Several restaurants contacted by this website voiced fears that the measure will deter people from dining out.
But one restaurant “chain” has shown that the scheme can work and help restore some normality to the crisis-hit horeca trade.
Cocina is a mini chain of Italian-inspired restos in Brussels where trade has boomed since such places were allowed to full reopen.
It has three restaurants, in Place Flagey, Chatelain and Ixelles, each focusing on a different aspect of Italian cuisine, plus a deli.
Cocina Chatelain serves pasta dishes while the Flagey branch is a pizzeria and Bistro Nationale, on rue Lannoy in Ixelles is a bistro-style eatery.
The pasta at Cocina Chatelain is (like most other products it serves) sourced directly from Italy, expertly cooked and is, again, proving highly popular with its loyal band of international customers.
The ingredients are shipped in twice a week from Italy and this emphasis on freshness and authenticity is reflected by the fact that you will not find the menu on the restaurant’s website.
The reason for that, explained Lorenzo, director at Cocina Chatelain, is that the choice of dishes changes regularly according to the twice weekly deliveries.
“We change the card so often that there would be no point in having printed menus,” he said.
Due to their popularity there are, though, some mainstays on the menu and these include pasta with truffle (Tagliatelle al Tartufo) and another served with pork cheek (Strascinati Pesto Di Pistacchio Guanciale).
Other customer favourites include Paccheri Nduja Melanzane Stracciatelle – spicy sausage with aubergine.
A recommended starter dish is the Antipasto Misto, a nice selection of cheese,veg and charcuterie and ideal for sharing.
It really is all pasta here and the vast majority of customers opt for it, but if pasta is not your thing there’s other choices including grilled tuna, steak and a very good selection of carpaccio.
The daily offerings can be scanned on your smartphone at the table. You can also go for the “maxi portions,” much larger pasta dishes which are designed for up to 4 people.
Look out too for a rather unique soft artisanal drink, called “cola” which is home made in Northern Italy, a bit more bitter than its famous namesake but very tasty.
The same goes for the pasta here which is wonderful and the main reason the resto is doing so well, despite the pandemic and things like the Covid Safe Ticket. Credit to head chef Francesco Leonardo and his team, who produce some terrific dishes from the open kitchen.

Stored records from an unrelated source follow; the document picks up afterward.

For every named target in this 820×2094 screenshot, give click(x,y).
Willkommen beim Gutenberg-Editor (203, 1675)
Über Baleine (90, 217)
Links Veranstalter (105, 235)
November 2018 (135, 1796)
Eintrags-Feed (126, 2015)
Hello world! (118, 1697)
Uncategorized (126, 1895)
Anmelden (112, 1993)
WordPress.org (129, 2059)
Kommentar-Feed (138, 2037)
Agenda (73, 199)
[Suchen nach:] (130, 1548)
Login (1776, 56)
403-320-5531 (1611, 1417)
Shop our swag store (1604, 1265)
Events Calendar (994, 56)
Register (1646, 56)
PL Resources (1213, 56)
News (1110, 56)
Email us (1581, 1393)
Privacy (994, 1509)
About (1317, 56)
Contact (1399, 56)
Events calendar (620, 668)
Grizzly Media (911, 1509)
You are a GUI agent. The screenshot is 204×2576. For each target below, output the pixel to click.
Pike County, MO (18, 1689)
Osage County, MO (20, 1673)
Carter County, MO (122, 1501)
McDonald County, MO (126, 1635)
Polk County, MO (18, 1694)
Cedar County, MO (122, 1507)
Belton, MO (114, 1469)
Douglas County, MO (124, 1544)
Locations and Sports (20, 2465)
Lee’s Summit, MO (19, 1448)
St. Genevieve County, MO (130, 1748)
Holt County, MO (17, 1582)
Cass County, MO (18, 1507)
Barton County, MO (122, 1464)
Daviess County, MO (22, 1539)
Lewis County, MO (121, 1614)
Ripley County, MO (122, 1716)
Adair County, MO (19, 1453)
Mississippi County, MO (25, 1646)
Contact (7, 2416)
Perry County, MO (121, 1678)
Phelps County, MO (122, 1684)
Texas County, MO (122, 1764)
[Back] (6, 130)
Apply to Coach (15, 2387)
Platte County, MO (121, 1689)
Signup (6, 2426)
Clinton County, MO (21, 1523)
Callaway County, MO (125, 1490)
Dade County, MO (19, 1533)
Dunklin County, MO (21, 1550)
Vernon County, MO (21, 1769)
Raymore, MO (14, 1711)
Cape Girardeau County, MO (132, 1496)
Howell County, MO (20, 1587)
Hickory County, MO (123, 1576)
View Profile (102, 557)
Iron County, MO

This nicely furnished resto can seat up to 65 people across two levels.
Florence-born Lorenzo, who arrived in Belgium 18 months and has been with the company since last August, says his customers have readily accepted all restrictions imposed as a result of the ongoing health pandemic.
Even so, he also readily admits that he longs for the day when such impositions as the Covid Safe Ticket are no longer necessary!
“It can be complicated and limits freedom so I hope it won’t be here for too much longer,” he says.
Nationwide, the ticket is compulsory from the age of 16 to access a restaurant or cafe (except the outdoor terrace), go to the gym, and from the age of 12 to visit someone in a hospital or retirement home. Sports clubs, museums, cinemas and theatres are also affected – but only in Brussels and Wallonia. The Covid Safe Ticket is also required to attend a cultural event bringing together more than 200 people indoors or 400 outdoors (in Flanders) and more than 50 indoors and 200 outdoors in Wallonia and Brussels. In Wallonia and Flanders, which introduced the new measures on 1 November, there is no “tolerance period” when fines will not be issued.